From: "Summers, Stuart" <stuart.summers@intel.com>
To: "Brost, Matthew" <matthew.brost@intel.com>
Cc: "intel-xe@lists.freedesktop.org" <intel-xe@lists.freedesktop.org>
Subject: Re: [PATCH 7/7] drm/xe: Check for GuC responses on disabling scheduling
Date: Fri, 3 Oct 2025 19:42:26 +0000 [thread overview]
Message-ID: <0e4a67db333a000b722e114ec52b8c8000db32e2.camel@intel.com> (raw)
In-Reply-To: <aOAmTW76SjtPpS73@lstrano-desk.jf.intel.com>
On Fri, 2025-10-03 at 12:38 -0700, Matthew Brost wrote:
> On Fri, Oct 03, 2025 at 12:58:37PM -0600, Summers, Stuart wrote:
> > On Fri, 2025-10-03 at 11:54 -0700, Matthew Brost wrote:
> > > On Thu, Oct 02, 2025 at 11:04:44PM +0000, Stuart Summers wrote:
> > > > In the event the GuC becomes unresponsive during a scheduling
> > > > disable event, we still want the driver to be able to recover.

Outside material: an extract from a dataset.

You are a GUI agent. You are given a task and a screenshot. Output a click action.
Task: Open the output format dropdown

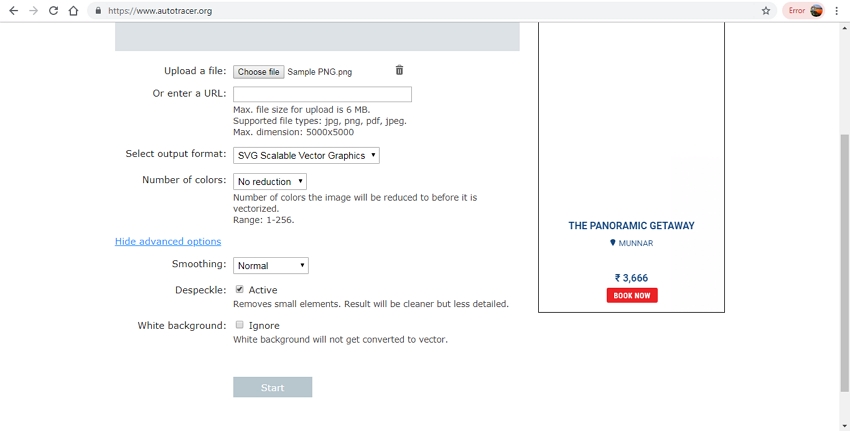pos(306,155)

> > > > This patch follows the same methodology we already have in
> > > > place
> > > > for TLB invalidation requests, where we send a request to GuC
> > > > and wait for that invalidation done response. If the response
> > > > doesn't come back in time we then at least print a message
> > > > indicating the invalidation failed for some reason.
> > > >
> > > > In this case, we send the schedule disable and the expectation
> > > > is that GuC will respond with a schedule done response. The KMD
> > > > then catches that response and in turn sends a context
> > > > deregistration
> > > > response. So in the event GuC becomes unresponsive after we
> > > > send
> > > > the schedule disable, we actually have two g2h responses that
> > > > have been reserved but never received.
> > > >
> > > > To handle this, make sure the pending disable event in the
> > > > exec queue gets cleared (i.e. we received that response from
> > > > GuC). If it doesn't in a reasonable amount of time, assume
> > > > GuC is dead: ban the exec queue, queue up a GT reset, and
> > > > manually call the schedule done handler. Then in the schedule
> > > > done handler, in turn, check whether the context had been
> > > > banned. If so, manually call the deregistration done handler
> > > > to ensure all resources related to that exec queue get
> > > > cleaned up properly. Without this, if the device becomes
> > > > wedged after an exec queue has been created, the attached
> > > > resources like the LRC will not get feed properly resulting
> > > > in a memory leak.
> > > >
> > > > Signed-off-by: Stuart Summers <stuart.summers@intel.com>
> > > > ---
> > > > drivers/gpu/drm/xe/xe_guc_submit.c | 23
> > > > ++++++++++++++++++++++-
> > > > 1 file changed, 22 insertions(+), 1 deletion(-)
> > > >
> > > > diff --git a/drivers/gpu/drm/xe/xe_guc_submit.c
> > > > b/drivers/gpu/drm/xe/xe_guc_submit.c
> > > > index 45b72bebfc63..a177d87c8524 100644
> > > > --- a/drivers/gpu/drm/xe/xe_guc_submit.c
> > > > +++ b/drivers/gpu/drm/xe/xe_guc_submit.c
> > > > @@ -939,6 +939,9 @@ int xe_guc_read_stopped(struct xe_guc *guc)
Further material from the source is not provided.